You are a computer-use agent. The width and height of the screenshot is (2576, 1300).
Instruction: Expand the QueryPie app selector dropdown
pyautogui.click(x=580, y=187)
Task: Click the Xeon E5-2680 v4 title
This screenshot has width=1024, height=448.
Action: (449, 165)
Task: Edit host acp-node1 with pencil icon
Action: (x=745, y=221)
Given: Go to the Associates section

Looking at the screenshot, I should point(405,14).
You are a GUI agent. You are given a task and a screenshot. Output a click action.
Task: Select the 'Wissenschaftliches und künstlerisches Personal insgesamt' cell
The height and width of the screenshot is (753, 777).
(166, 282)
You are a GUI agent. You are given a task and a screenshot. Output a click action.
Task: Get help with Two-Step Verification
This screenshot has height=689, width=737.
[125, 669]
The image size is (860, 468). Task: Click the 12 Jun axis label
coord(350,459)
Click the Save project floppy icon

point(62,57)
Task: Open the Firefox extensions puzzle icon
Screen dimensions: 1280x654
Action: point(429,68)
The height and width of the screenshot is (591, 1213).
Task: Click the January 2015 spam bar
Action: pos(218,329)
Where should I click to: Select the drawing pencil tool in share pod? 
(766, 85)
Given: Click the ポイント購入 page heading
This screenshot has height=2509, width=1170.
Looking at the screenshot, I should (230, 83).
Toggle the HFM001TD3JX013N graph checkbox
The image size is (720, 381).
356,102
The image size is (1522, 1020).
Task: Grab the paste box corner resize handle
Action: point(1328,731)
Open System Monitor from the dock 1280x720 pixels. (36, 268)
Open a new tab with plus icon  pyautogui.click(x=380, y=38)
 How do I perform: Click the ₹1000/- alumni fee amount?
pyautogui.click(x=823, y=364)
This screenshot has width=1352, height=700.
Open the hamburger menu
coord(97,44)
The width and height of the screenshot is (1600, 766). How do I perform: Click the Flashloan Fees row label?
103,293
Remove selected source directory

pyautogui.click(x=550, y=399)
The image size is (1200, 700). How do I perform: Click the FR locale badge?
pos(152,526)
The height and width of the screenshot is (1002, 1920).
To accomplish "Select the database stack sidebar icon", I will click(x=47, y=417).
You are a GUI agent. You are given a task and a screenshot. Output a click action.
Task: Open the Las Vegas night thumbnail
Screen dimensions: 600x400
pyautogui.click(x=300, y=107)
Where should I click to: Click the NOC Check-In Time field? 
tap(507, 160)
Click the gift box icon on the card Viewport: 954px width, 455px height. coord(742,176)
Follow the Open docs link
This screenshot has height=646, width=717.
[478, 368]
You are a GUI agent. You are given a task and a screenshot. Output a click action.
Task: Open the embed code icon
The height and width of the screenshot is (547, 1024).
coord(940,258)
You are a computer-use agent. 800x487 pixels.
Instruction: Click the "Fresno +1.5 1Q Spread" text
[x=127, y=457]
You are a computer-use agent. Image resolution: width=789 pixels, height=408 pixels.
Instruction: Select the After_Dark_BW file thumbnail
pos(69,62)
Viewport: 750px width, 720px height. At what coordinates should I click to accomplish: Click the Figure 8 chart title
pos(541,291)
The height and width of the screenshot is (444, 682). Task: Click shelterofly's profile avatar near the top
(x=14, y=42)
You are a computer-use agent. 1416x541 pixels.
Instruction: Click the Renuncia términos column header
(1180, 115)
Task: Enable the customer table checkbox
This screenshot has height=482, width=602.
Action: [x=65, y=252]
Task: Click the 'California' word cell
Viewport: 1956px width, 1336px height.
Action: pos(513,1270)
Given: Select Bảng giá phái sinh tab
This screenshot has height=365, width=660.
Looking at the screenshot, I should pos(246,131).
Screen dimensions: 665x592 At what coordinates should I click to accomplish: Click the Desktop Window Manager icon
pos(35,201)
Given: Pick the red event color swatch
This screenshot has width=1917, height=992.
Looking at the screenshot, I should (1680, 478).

→ What you will do
Return all entries exactly.

→ Response area
You are a computer-use agent. The width and height of the screenshot is (2576, 1300).
Instruction: Expand the QueryPie app selector dropdown
pyautogui.click(x=580, y=187)
Task: Click the Xeon E5-2680 v4 title
This screenshot has width=1024, height=448.
Action: (449, 165)
Task: Edit host acp-node1 with pencil icon
Action: (x=745, y=221)
Given: Go to the Associates section

Looking at the screenshot, I should point(405,14).
You are a GUI agent. You are given a task and a screenshot. Output a click action.
Task: Select the 'Wissenschaftliches und künstlerisches Personal insgesamt' cell
The height and width of the screenshot is (753, 777).
(166, 282)
You are a GUI agent. You are given a task and a screenshot. Output a click action.
Task: Get help with Two-Step Verification
This screenshot has height=689, width=737.
[125, 669]
The image size is (860, 468). Task: Click the 12 Jun axis label
coord(350,459)
Click the Save project floppy icon

point(62,57)
Task: Open the Firefox extensions puzzle icon
Screen dimensions: 1280x654
Action: point(429,68)
The height and width of the screenshot is (591, 1213).
Task: Click the January 2015 spam bar
Action: pos(218,329)
Where should I click to: Select the drawing pencil tool in share pod? 
(766, 85)
Given: Click the ポイント購入 page heading
This screenshot has height=2509, width=1170.
Looking at the screenshot, I should (230, 83).
Toggle the HFM001TD3JX013N graph checkbox
The image size is (720, 381).
356,102
The image size is (1522, 1020).
Task: Grab the paste box corner resize handle
Action: point(1328,731)
Open System Monitor from the dock 1280x720 pixels. (36, 268)
Open a new tab with plus icon  pyautogui.click(x=380, y=38)
 How do I perform: Click the ₹1000/- alumni fee amount?
pyautogui.click(x=823, y=364)
This screenshot has width=1352, height=700.
Open the hamburger menu
coord(97,44)
The width and height of the screenshot is (1600, 766). How do I perform: Click the Flashloan Fees row label?
103,293
Remove selected source directory

pyautogui.click(x=550, y=399)
The image size is (1200, 700). How do I perform: Click the FR locale badge?
pos(152,526)
The height and width of the screenshot is (1002, 1920).
To accomplish "Select the database stack sidebar icon", I will click(x=47, y=417).
You are a GUI agent. You are given a task and a screenshot. Output a click action.
Task: Open the Las Vegas night thumbnail
Screen dimensions: 600x400
pyautogui.click(x=300, y=107)
Where should I click to: Click the NOC Check-In Time field? 
tap(507, 160)
Click the gift box icon on the card Viewport: 954px width, 455px height. coord(742,176)
Follow the Open docs link
This screenshot has height=646, width=717.
[478, 368]
You are a GUI agent. You are given a task and a screenshot. Output a click action.
Task: Open the embed code icon
The height and width of the screenshot is (547, 1024).
coord(940,258)
You are a computer-use agent. 800x487 pixels.
Instruction: Click the "Fresno +1.5 1Q Spread" text
[x=127, y=457]
You are a computer-use agent. Image resolution: width=789 pixels, height=408 pixels.
Instruction: Select the After_Dark_BW file thumbnail
pos(69,62)
Viewport: 750px width, 720px height. At what coordinates should I click to accomplish: Click the Figure 8 chart title
pos(541,291)
The height and width of the screenshot is (444, 682). Task: Click shelterofly's profile avatar near the top
(x=14, y=42)
You are a computer-use agent. 1416x541 pixels.
Instruction: Click the Renuncia términos column header
(1180, 115)
Task: Enable the customer table checkbox
This screenshot has height=482, width=602.
Action: [x=65, y=252]
Task: Click the 'California' word cell
Viewport: 1956px width, 1336px height.
Action: pos(513,1270)
Given: Select Bảng giá phái sinh tab
This screenshot has height=365, width=660.
Looking at the screenshot, I should pos(246,131).
Screen dimensions: 665x592 At what coordinates should I click to accomplish: Click the Desktop Window Manager icon
pos(35,201)
Given: Pick the red event color swatch
This screenshot has width=1917, height=992.
Looking at the screenshot, I should (1680, 478).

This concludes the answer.